The #1 ranking factor
The ranking factor identified as the most important in competitive markets is the consistency of structured citations. These references to your hospital’s name, address, and phone number (NAP) can be almost anywhere, but most of them are on local directories, the Internet age’s version of the yellow pages. Consistent data on these directories shows search engines that a business is real and located at the listed address, and search engines reward that consistency in search results.
If your hospital’s citations have inconsistent or out-of-date information, it’s likely that your rankings are suffering as a result. If you’re not sure about their status, just do a quick Google search for your hospital and click on any directories that come up. Directories aggregate information from a number of sources, so chances are there’ll be some inconsistencies if you haven’t optimized them before.
Optimizing citations
1. Claim your Google My Business listing
Google My Business is by far the most important directory you can optimize. The information there is the information that appears in local 7-pack results, so an incorrect address or phone number is particularly damaging. If the data in Google My Business is current, you’ll want to use the same information in other directories. You should also claim Yahoo Local and Bing Local profiles.

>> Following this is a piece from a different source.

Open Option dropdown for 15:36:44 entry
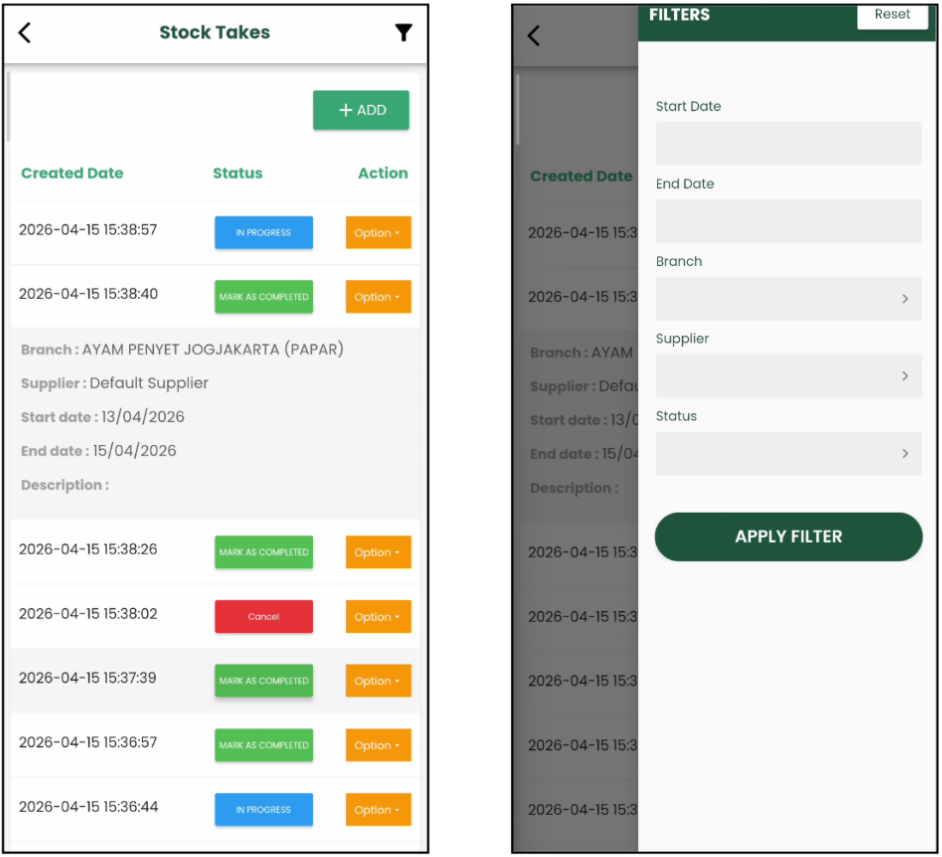Screen dimensions: 942x857 (x=378, y=810)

2. Submit NAP information to local directories
Some directories, like Yelp and Foursquare, don’t take any research to find. Others need to be unearthed. Start by searching for “[your town] directory” and submit your hospital’s NAP information to them. Moz also lists the top citation sources in dozens of cities across the U.S.
Another way to find citation sources is to see where your competitors are listed. Search for each one and identify their NAP information, then search for it with quotation marks around each piece: “name” “address” “phone” will turn up all directories with that citation information. If they’re working for your competitors, they can work for you too.
3. Submit NAP information to healthcare directories
There are many directories specific to the healthcare space that you need to optimize as well. All those review sites that give you and your physicians headaches? Most of them list your name, address, and phone number. Sites like Healthgrades have high domain authorities and tend to rank highly in search results
4. Update incorrect listings
Whenever you find existing listings with incorrect information, it’s important to update them rather than just submitting new ones. Submitting correct listings won’t make the incorrect ones go away, and you’ll leave Google even more confused than it was before you started. Finding incorrect directory listings is easy—just search for the outdated NAP.